1968

SERGE CAJFINGER

C’est l’histoire d’une robe

Une petite robe noire qui porte dans son sillage les images d’une couture mythique des années 1950, le parfum d’Audrey Hepburn et le goût d’une épure résolument contemporaine.

De retour en France (Lille) en 1968, Serge Cajfinger, passionné de mode et d’architecture, entend brûler les étapes pour vivre pleinement son époque.
De 15 à 17 ans, le voici qui agence les vitrines de la boutiques Yves Saint Laurent Rive Gauche, puis celles d’un bon nombre d’enseignes en vue de la ville.

Cette robe, c’est la première

Celle que Serge Cajfinger a imaginée en 1988 pour les débuts de Paule Ka.

En 1974, il decide avec sa mere et sa tante Paule d’ouvrir une boutique multimarques baptisée Paule KA.

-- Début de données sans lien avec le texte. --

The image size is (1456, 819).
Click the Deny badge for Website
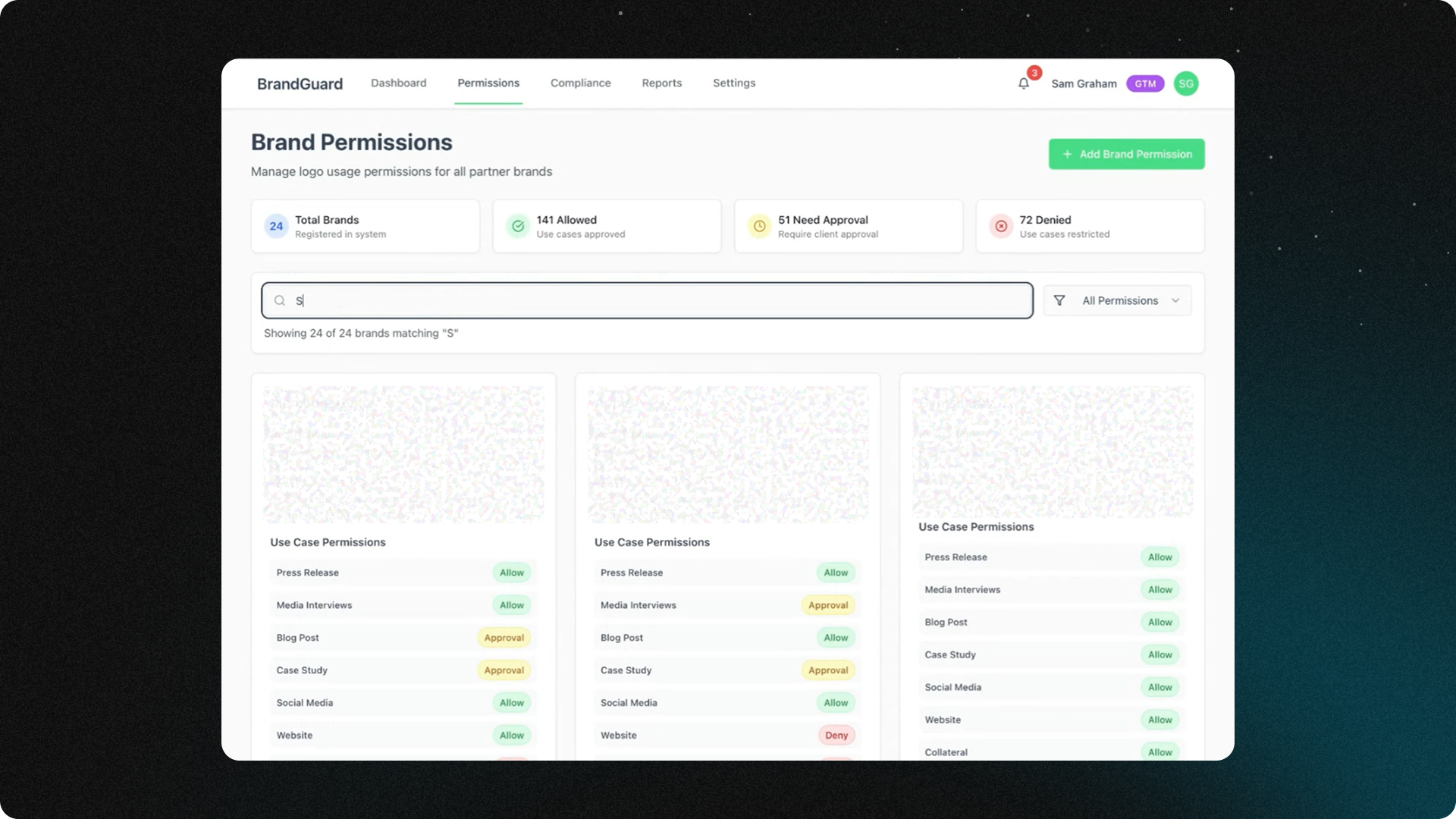[x=836, y=736]
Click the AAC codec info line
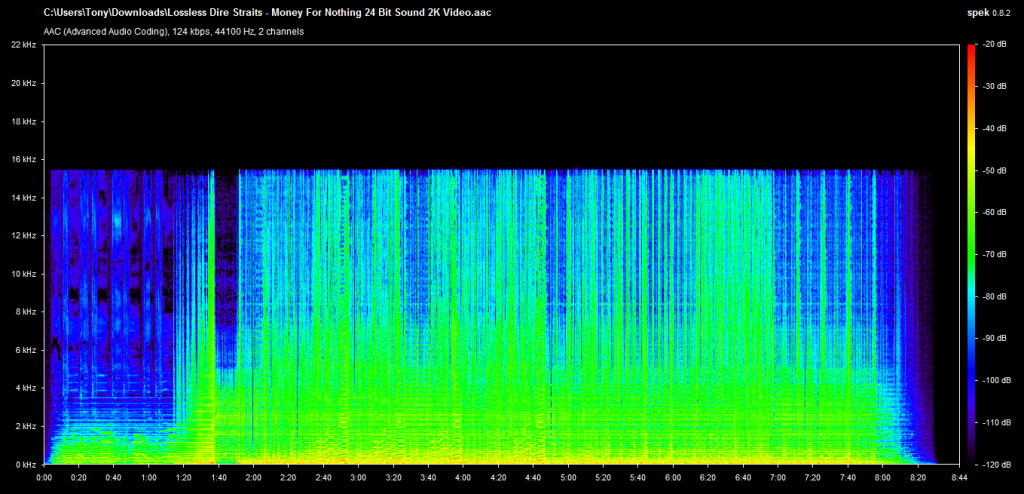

Elle accompagne l’ascension des futurs grands: d’Alaïa à Montana en passant par Mugler et Kenzo. Cette passerelle entre le rêve des defilés parisiens et la complicité des clientes côtoyées au quotidien aiguise sa conscience du corps et des envies des femmes.

La naissance d’une griffe

Celle qui sonne comme une danse au tempo rapide et les souvenirs colorés d’une enfance passée au Brésil.

En 1987, Serge Cajfinger quitte Lille pour se lancer dans une autre aventure, la sienne, avec la création de la griffe Paule Ka qui prend ses quartiers dans le Marais.

Rapidement les codes s’installent : le noir et le blanc, une approche picturale de la couleur qui évolue au fil des saisons de flashes monochromes en tons poudrés, le tailleur, le noeud, l’organza et les fameuses robes noires, l’un des musts maison depuis 20 ans dans un sens du trait et du volume en mouvement.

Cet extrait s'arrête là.